- [Problem details]: Format everything from the line containing "The height and width of the screenshot is (439, 503)." down to the end of the rows as a JSON list of strings, one string per line, with blank lines left out. Leave the pictures out of the answer.
▼
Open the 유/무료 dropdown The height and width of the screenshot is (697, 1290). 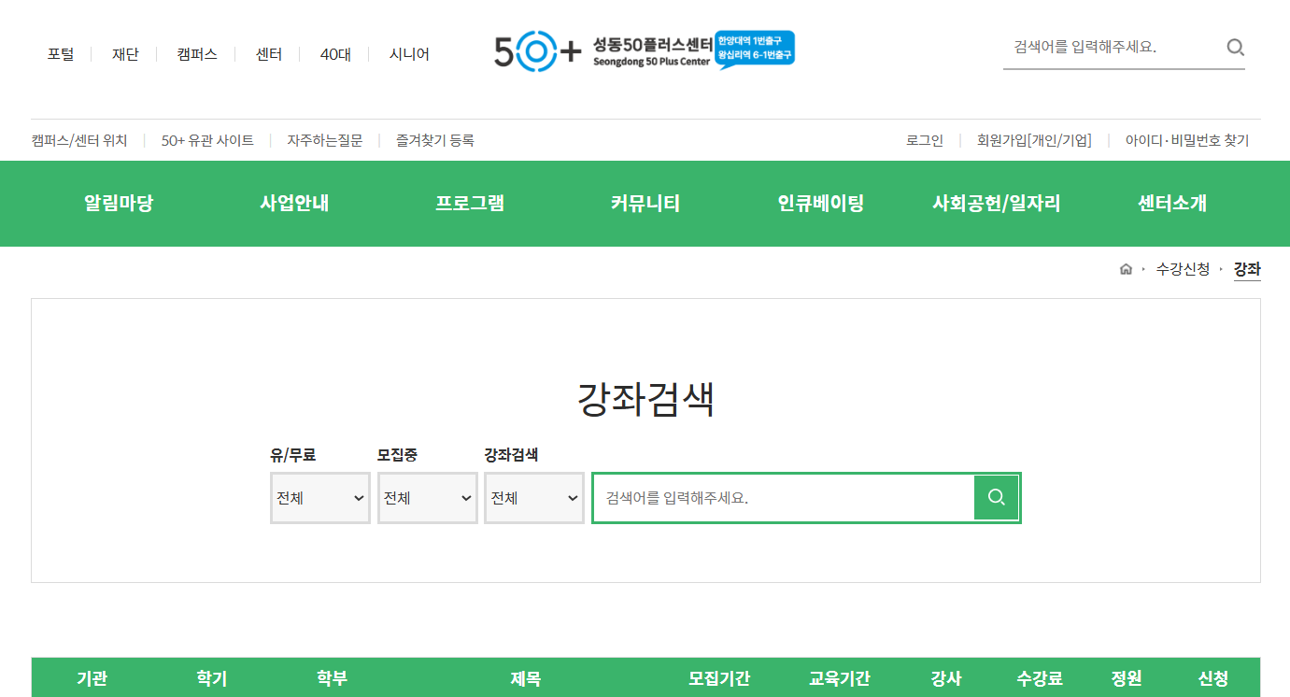coord(320,498)
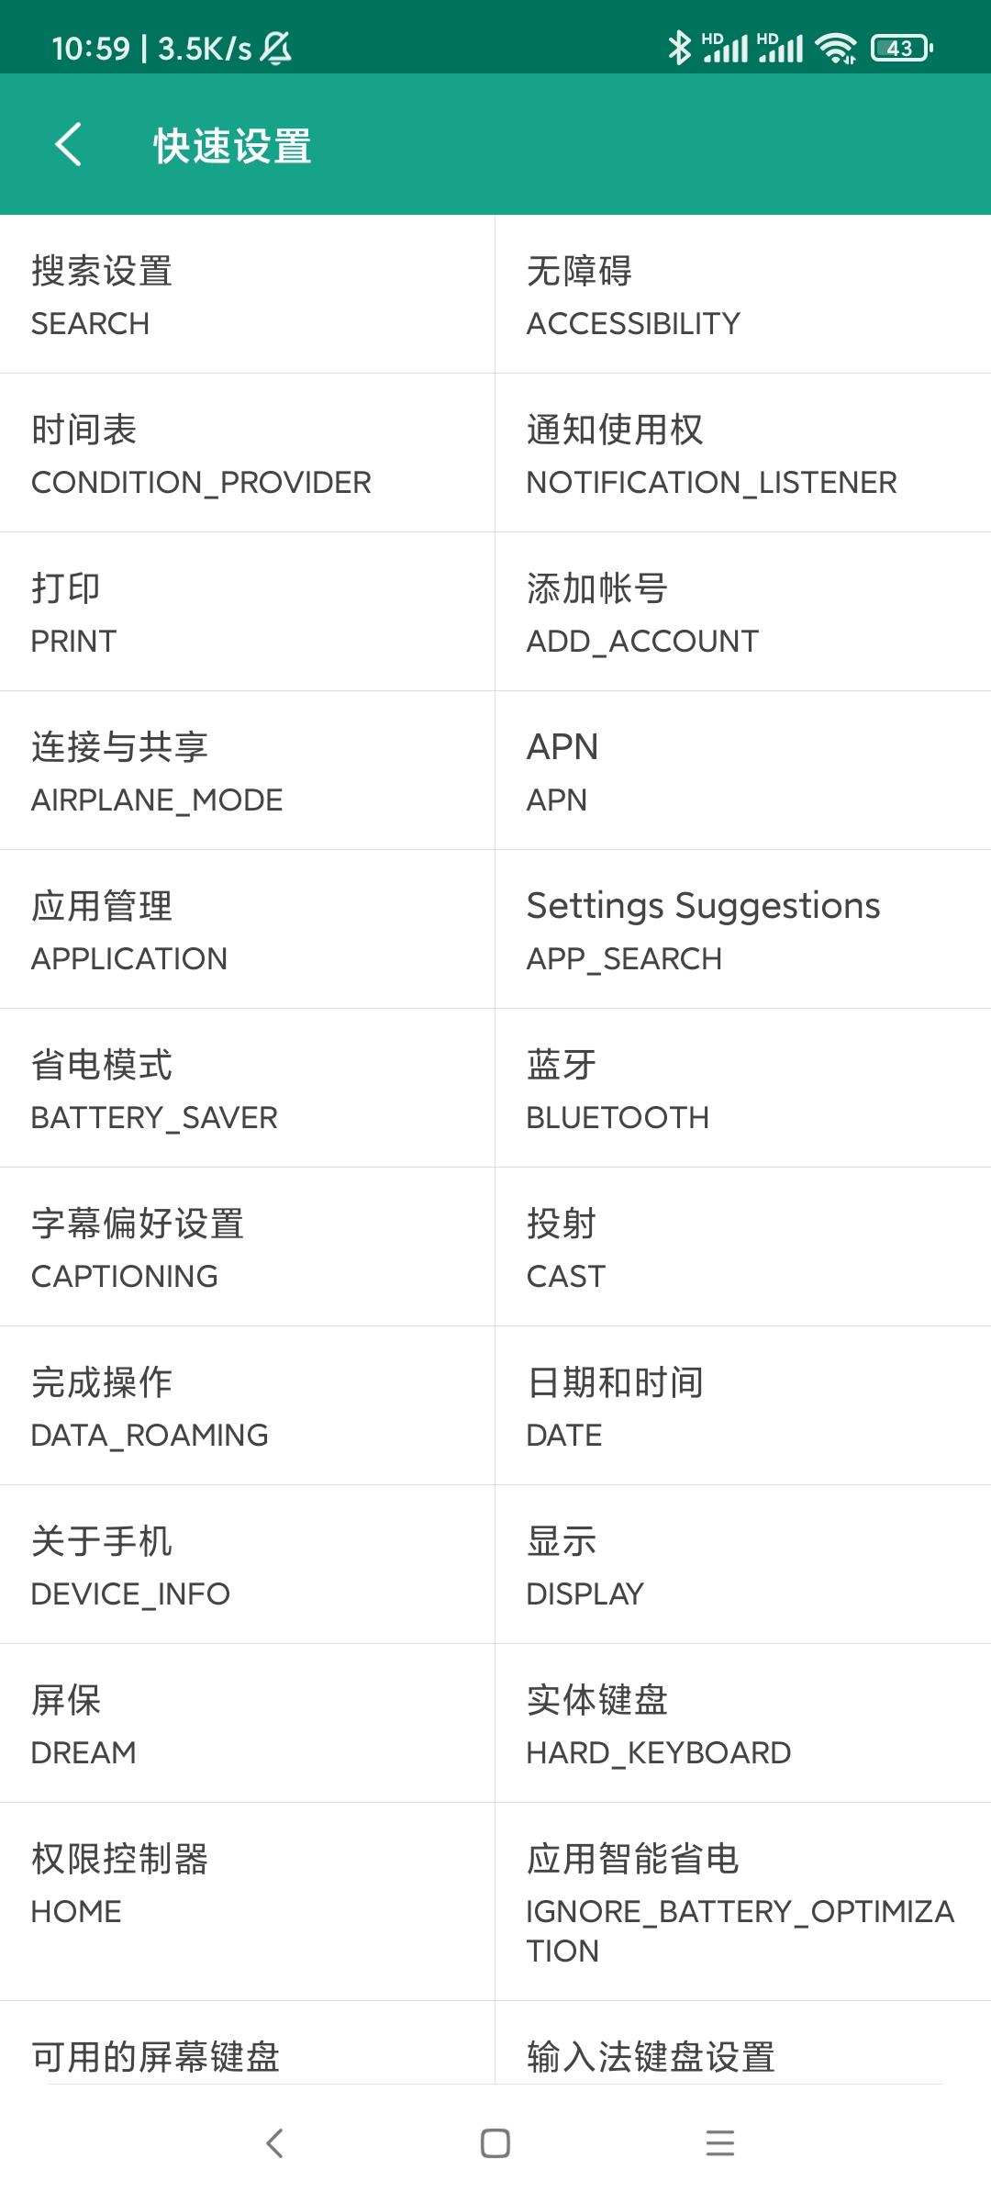Launch the CAST settings entry
Viewport: 991px width, 2203px height.
coord(742,1247)
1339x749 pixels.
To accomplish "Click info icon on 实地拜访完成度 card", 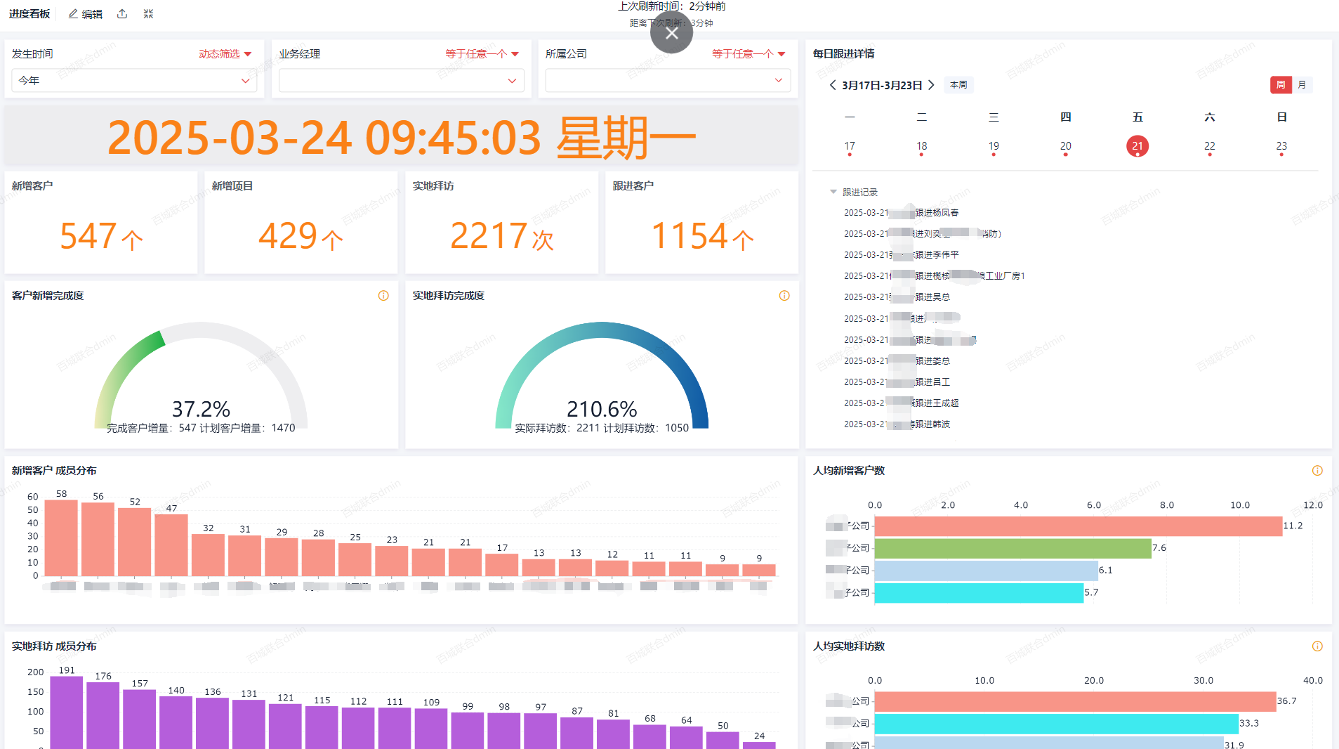I will 784,296.
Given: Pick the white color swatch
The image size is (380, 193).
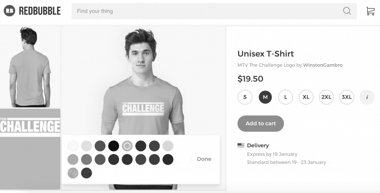Looking at the screenshot, I should point(73,146).
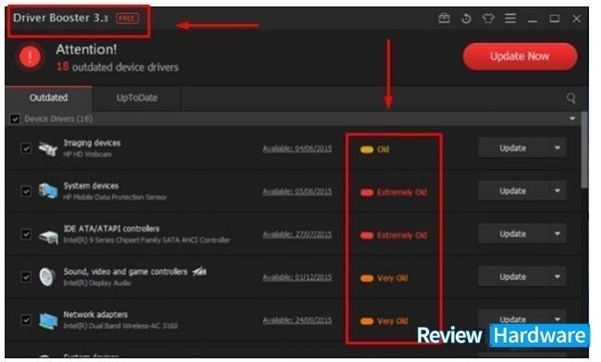Viewport: 601px width, 362px height.
Task: Open dropdown arrow beside Imaging devices Update
Action: [558, 148]
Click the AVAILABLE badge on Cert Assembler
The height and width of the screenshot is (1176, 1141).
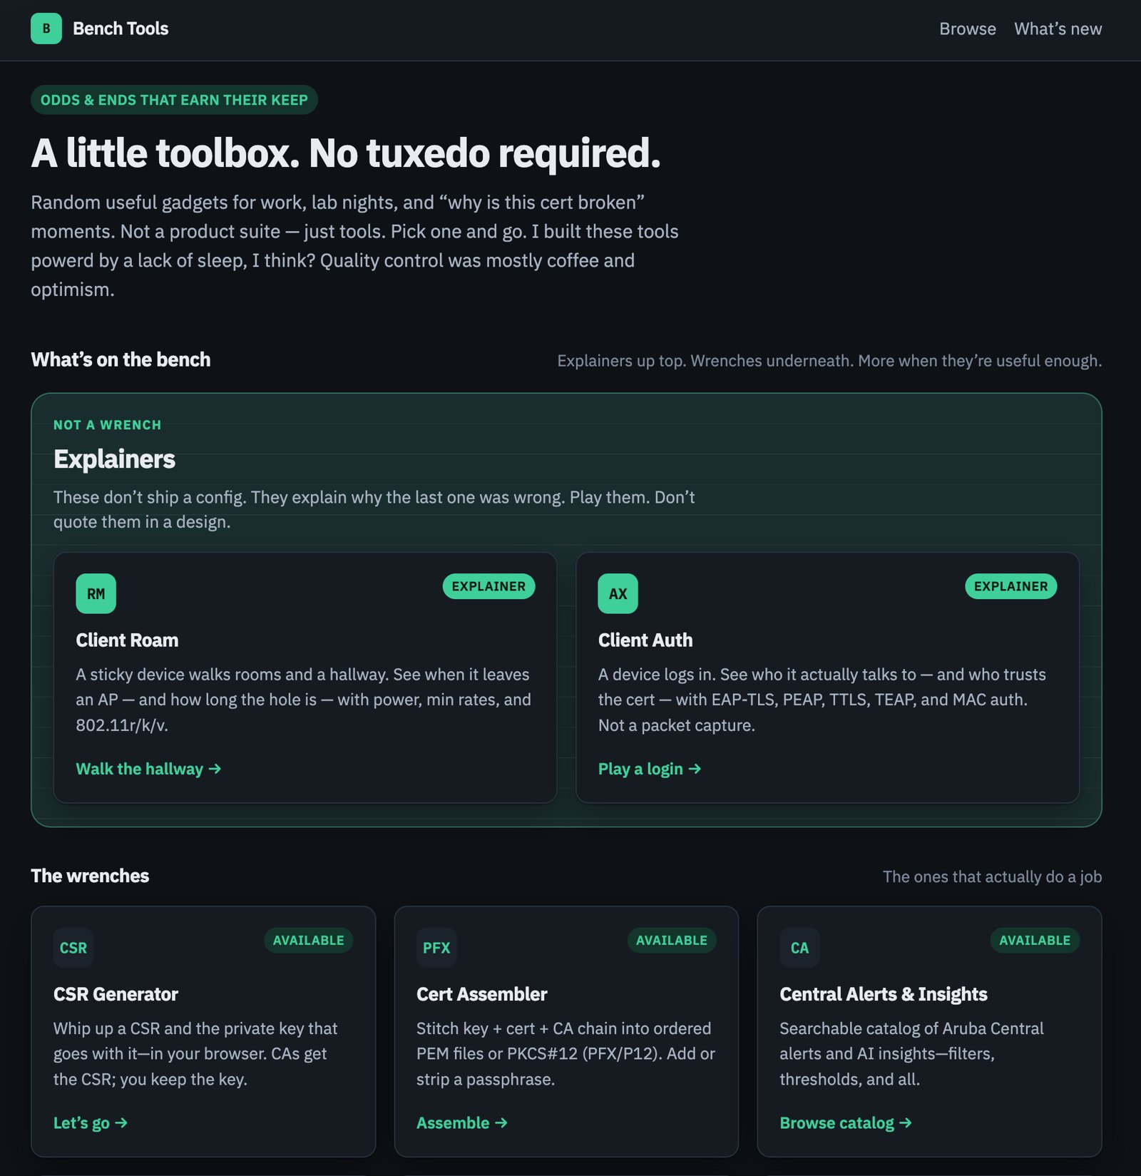[x=672, y=940]
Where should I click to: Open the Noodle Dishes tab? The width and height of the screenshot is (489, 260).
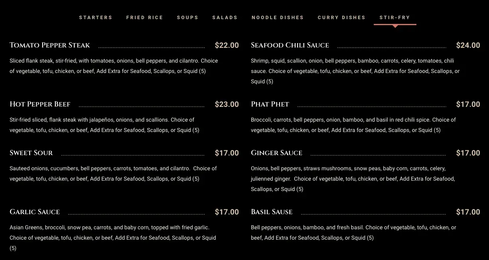[x=278, y=18]
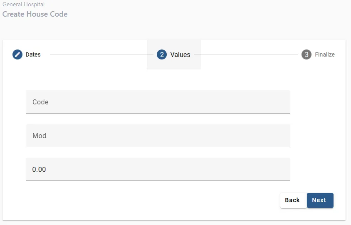Click the 0.00 amount field
The width and height of the screenshot is (351, 225).
coord(158,169)
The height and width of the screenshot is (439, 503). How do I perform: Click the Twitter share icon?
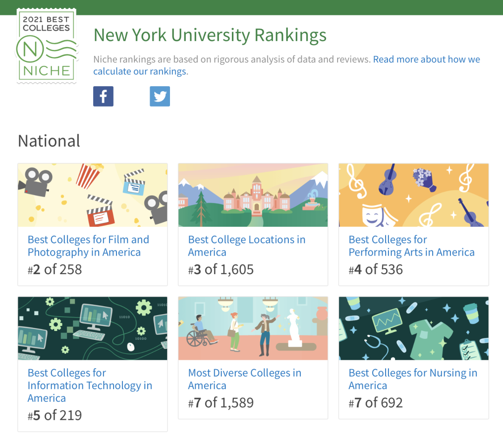[x=160, y=96]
▲
- [Task answer]:
[
  "The height and width of the screenshot is (439, 503). How do I perform: Click the Twitter share icon?",
  "[x=160, y=96]"
]